Теоретическое и практическое значение работы. Проведенное исследование относится к числу фундаментальных, оно расширяет наши представления о молекулярном механизме гомологической рекомбинации. Вместе с тем, подобные исследования имеют и прикладное значение: белок RecA D112R может быть использован в роли гомологичной рекомбиназы, введение которой в клетки млекопитающих может существенно активировать рекомбинацию в клетках высших и обеспечить замену участка гена при мишенной рекомбинации.
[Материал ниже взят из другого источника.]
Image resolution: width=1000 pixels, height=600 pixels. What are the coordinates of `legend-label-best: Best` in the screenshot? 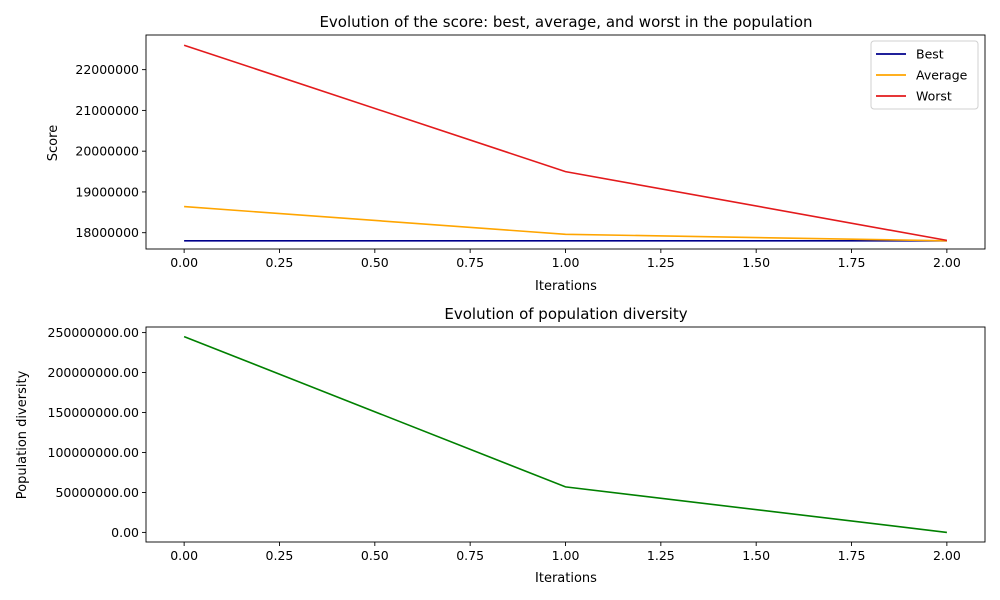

Белок RecA из Е. coli использовался в биотехнологии, однако широкое применение нашли только несколько технологий, использующих RecA, в то время как многочисленные попытки использования RecA в области генетической инженерии имели ограниченный успех. Рекомбинационная активность RecA в клетках Е. coli дикого типа может зависеть от функций множества регуляторных белков, присутствие которых, по-видимому, не слишком легко обеспечить в экспериментах, направленных на модификацию генома эукариот. Использование в биотехнологии мутантных белков RecA с точечными заменами, усиливающими одну или более функций RecA, может привести к продуктивному использованию рекомбинационного потенциала этого белка.
Апробация работы. Материалы диссертации докладывались на XI, XII и XIV Международных школах-конференциях молодых ученых "Биология - наука XXI века" (Пущино, 2007, 2008 и 2010 гг.), на семинарах политехнического симпозиума «Молодые ученые -промышленности Северо-Западного региона» (Санкт-Петербург, 2005, 2006 и 2010 гг.), на II
научной конференции «Молекулярная генетика, биофизика и медицина» (Бреслеровские чтения-
II) (Санкт-Петербург, 2006), на Всероссийском форуме студентов, аспирантов и молодых ученых «Наука и инновации в технических университетах» (Санкт-Петербург, 2008) и «Russian-Swiss Workshop on Regulation of genome stability by DNA replication and repair» (Санкт-Петербург, 2010).
Структура и объем работы. Диссертационная работа изложена на 118 страницах машинописного текста и состоит из введения, обзора литературы, описания материалов и методов исследования, экспериментальных результатов и их обсуждения, выводов, заключения и списка литературы, содержащего 228 источников. Иллюстративный материал содержит 28 рисунков и 6 таблиц.